Villette by Charlotte Brontë
Aug. 23rd, 2022 05:26 pm![[personal profile]](https://www.dreamwidth.org/img/silk/identity/user.png)
I'd been putting off reading Villette (1853) for quite a few years—Jane Eyre was one of the first 'grown-up classic' novels I ever read and an important stage in getting into Victorian fiction, and Shirley has been a firm favourite for some time, so I was reasonably certain I'd like it—and my feelings now are a mix of 'well, it was worth waiting for' and 'aargh, I should have got to it sooner!'. It's a very good book, and I find it difficult to put into words exactly what's so amazing about it, so let's see how writing a post goes.
After a bit of meandering around the significant backstory, similarly to the early chapters of Jane Eyre, the main plot of Villette follows our heroine and first-person narrator Lucy Snowe, who after some unspecified disaster in fortunes gets on a boat to the Continent to seek out some way of earning her living, and finds it as a teacher at a girls' school in Villette, a thinly-fictionalised Brussels.

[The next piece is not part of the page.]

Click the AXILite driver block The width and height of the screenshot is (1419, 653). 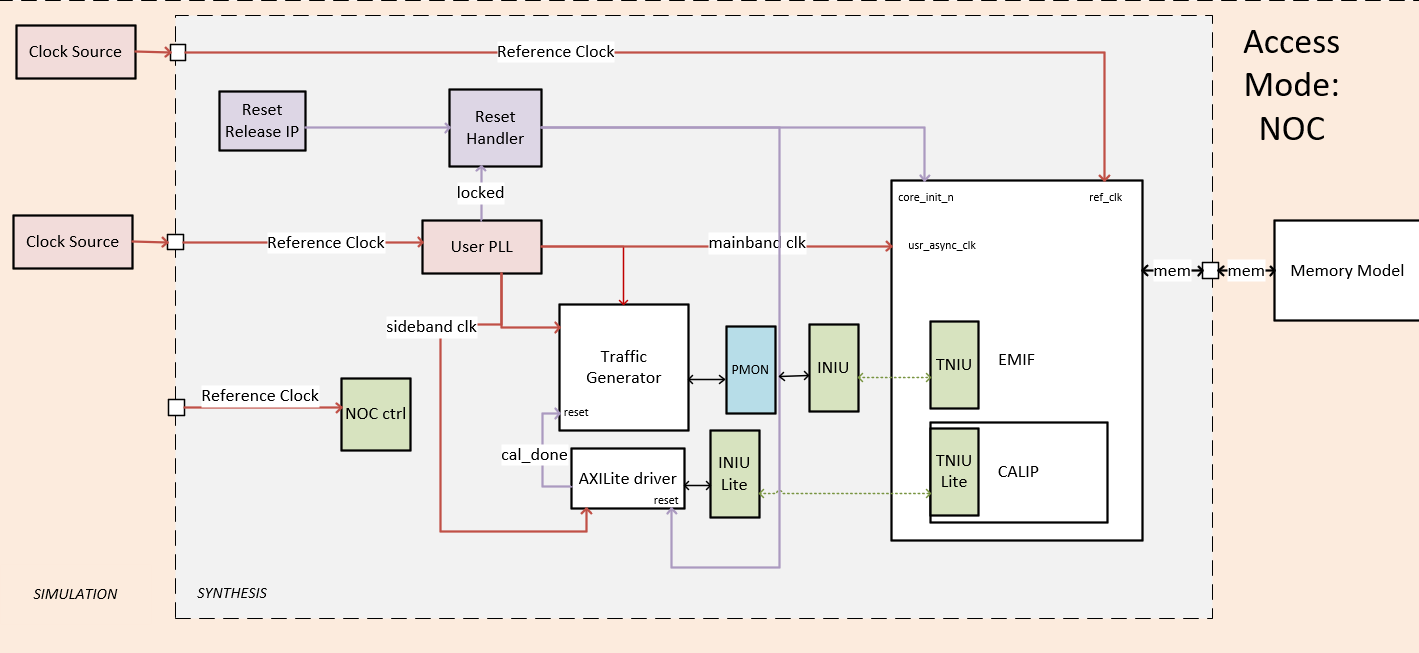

Here she meets various characters, and describes them with a great deal of colour and snarky judgementalness. There's Madame Beck, the headmistress and an extremely nosy autocratic ruler who's constantly spying on the teachers and pupils, going through their belongings, reading their letters, etc. There's Ginevra Fanshawe, a pupil whom Lucy makes sure to tell us she finds extremely annoying, always showing off her clothes and jewellery and boasting about breaking her suitors' hearts and teasing Lucy about being an unfeeling old woman, and yet somehow Lucy keeps seeking out her company and enjoying the creatively insulting back-and-forths they keep having. There's "Dr John", an English doctor who is endlessly nice, kind, considerate, gentlemanly and entirely oblivious to Lucy's growing feelings for him. There's M Paul Emanuel, who teaches literature at the school and makes a hobby of being bizarrely horrible to Lucy in particular. And there's—possibly—a terrifying ghostly nun who haunts the school.

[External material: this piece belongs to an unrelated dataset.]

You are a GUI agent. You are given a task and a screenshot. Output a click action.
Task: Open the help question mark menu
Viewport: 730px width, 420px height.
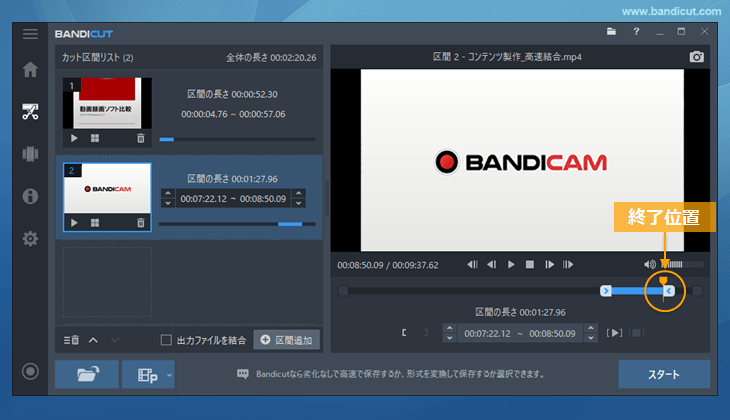click(x=637, y=33)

Well, all this is very entertaining, but everything that makes this book memorable—far more than what you might expect from a 'plight of governesses' story—is Lucy's personality and her presence as narrator. I was talking about the book with
edwardianspinsteraunt while reading, and she described Lucy's attitude as her not liking or trusting the audience and trying to push us away; the introduction to the edition I read describes her as 'mean, humorous and miserable', taking 'a perverse delight' in other people's misperceptions of her as the quiet, demure, colourless schoolteacher. As might be apparent from me talking about this by quoting other people, I find it difficult to describe myself! But Lucy is a fascinating character; as well as constantly judging everyone around her and taking pleasure in refusing the audience a simple or reliable narrative—there are a couple of places where she more or less tells us straight out that she's lying about what really happened—she's incredibly harsh on herself, crushing her own feelings and pushing away even the idea of herself having any happiness. She often does so in very general language that obscures her own feelings entirely:
Anyway, I found all this very meaningful indeed, and endlessly compelling to read about. I think what struck me more than anything was Lucy's iron-clad conviction that she's basically not like other people—that she's somehow set apart by Fortune to be miserable, and that she can't even entertain the idea of having the emotions, much less the concrete happiness, that other people take for granted. After her unrequited feelings for Dr John end in his happy marriage to the straightforwardly normal Paulina, Lucy spends a passage talking, without obvious spite, about how they are destined to be good and happy together always, and how in fact their future life was exactly what it should be—with implied comparison to her own future and her own basic nature. The attitude reminded me a little of The Longest Journey, one of my favourite books ever; but Lucy isn't bewilderedly miserable like Rickie Elliott, she's impotently, spikily angry, and takes out her anger on her readers in how she presents things and what she tells us. It's really fascinating stuff.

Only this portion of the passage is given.